(ESO public domain photograph)
One of the complaints commonly leveled against science focuses on its tendency toward reductionism, toward leaving us with a disenchanted cosmos. Stars are no longer gods, but spheres of burning gas. We know about photosynthesis, but we’ve lost the dryads and hamadryads who once inhabited trees. I’m not altogether sure that I share the complaint or even agree with or sympathize with it, but here it is in three interesting poetic expressions:
1.
Sonnet—To Science
Science! true daughter of Old Time thou art!
Who alterest all things with thy peering eyes.

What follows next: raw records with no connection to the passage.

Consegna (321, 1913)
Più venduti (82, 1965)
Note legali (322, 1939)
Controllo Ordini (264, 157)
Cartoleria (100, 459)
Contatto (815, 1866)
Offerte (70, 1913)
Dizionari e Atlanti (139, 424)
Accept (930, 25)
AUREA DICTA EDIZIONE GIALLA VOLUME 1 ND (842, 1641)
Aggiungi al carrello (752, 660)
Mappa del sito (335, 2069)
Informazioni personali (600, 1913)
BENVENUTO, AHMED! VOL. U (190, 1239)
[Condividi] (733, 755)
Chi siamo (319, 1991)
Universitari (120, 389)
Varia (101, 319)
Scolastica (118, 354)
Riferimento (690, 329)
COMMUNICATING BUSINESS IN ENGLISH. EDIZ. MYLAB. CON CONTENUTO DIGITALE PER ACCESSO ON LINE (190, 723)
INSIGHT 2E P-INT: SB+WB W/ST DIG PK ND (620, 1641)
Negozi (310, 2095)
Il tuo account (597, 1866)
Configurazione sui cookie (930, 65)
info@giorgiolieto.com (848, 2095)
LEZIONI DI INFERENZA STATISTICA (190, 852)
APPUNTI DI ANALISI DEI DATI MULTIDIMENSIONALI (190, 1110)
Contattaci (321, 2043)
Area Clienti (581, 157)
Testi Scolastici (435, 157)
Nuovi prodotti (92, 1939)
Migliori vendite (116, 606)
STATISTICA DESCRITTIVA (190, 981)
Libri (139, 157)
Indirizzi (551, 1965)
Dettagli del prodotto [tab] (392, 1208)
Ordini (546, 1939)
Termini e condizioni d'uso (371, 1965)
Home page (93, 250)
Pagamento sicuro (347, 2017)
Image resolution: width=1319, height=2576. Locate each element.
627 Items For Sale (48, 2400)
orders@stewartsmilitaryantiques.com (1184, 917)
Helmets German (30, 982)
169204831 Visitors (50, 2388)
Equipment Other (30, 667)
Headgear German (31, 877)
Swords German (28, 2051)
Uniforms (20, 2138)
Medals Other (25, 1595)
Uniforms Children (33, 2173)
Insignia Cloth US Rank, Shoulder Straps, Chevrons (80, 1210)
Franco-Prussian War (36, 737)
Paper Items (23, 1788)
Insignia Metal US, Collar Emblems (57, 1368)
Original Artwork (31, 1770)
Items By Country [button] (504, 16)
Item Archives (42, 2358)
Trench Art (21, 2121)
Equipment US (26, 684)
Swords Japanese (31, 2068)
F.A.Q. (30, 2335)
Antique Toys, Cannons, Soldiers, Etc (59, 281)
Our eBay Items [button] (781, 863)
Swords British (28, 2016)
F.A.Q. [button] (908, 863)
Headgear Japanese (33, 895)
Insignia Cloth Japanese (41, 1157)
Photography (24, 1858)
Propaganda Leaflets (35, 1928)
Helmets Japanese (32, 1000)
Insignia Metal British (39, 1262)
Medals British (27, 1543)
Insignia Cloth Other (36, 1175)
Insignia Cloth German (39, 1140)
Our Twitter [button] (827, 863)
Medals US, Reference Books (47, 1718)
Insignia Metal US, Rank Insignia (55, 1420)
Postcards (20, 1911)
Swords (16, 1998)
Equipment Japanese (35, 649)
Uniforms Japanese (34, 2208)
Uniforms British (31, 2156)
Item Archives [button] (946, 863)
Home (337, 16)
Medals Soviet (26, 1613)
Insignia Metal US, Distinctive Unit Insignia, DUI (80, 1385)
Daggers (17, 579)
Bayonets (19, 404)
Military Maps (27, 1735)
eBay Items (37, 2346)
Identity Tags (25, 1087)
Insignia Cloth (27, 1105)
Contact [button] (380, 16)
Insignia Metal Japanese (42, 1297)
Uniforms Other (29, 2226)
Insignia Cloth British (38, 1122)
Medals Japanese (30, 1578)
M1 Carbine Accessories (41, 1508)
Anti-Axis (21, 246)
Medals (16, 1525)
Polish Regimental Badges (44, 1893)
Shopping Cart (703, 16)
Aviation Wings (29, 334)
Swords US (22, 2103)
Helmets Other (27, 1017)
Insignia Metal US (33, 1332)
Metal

Why preyest thou thus upon the poet’s heart,
Vulture, whose wings are dull realities?
How should he love thee? or how deem thee wise,
Who wouldst not leave him in his wandering
To seek for treasure in the jewelled skies,
Albeit he soared with an undaunted wing?
Hast thou not dragged Diana from her car,
And driven the Hamadryad from the wood
To seek a shelter in some happier star?
Hast thou not torn the Naiad from her flood,
The Elfin from the green grass, and from me
The summer dream beneath the tamarind tree?
— Edgar Allan Poe
2.
The Horrid Voice of Science
“There’s machinery in the
butterfly;
There’s a mainspring to the bee;
There’s hydraulics to a daisy,
And contraptions to a tree.
“If we could see the birdie
That makes the chirping sound
With x-ray, scientific eyes,
We could see the wheels go round.”
And I hope all men
Who think like this
Will soon lie
Underground.
— Vachel Lindsay
3.
When I Heard the Learn’d Astronomer
When I heard the learn’d astronomer,
When the proofs, the figures, were ranged in columns before me,
When I was shown the charts and diagrams, to add, divide,
and measure them,
When I sitting heard the astronomer where he lectured with
much applause in the lecture-room,
How soon unaccountable I became tired and sick,
Till rising and gliding out I wander’d off by myself,
In the mystical moist night-air, and from time to time,
Look’d up in perfect silence at the stars.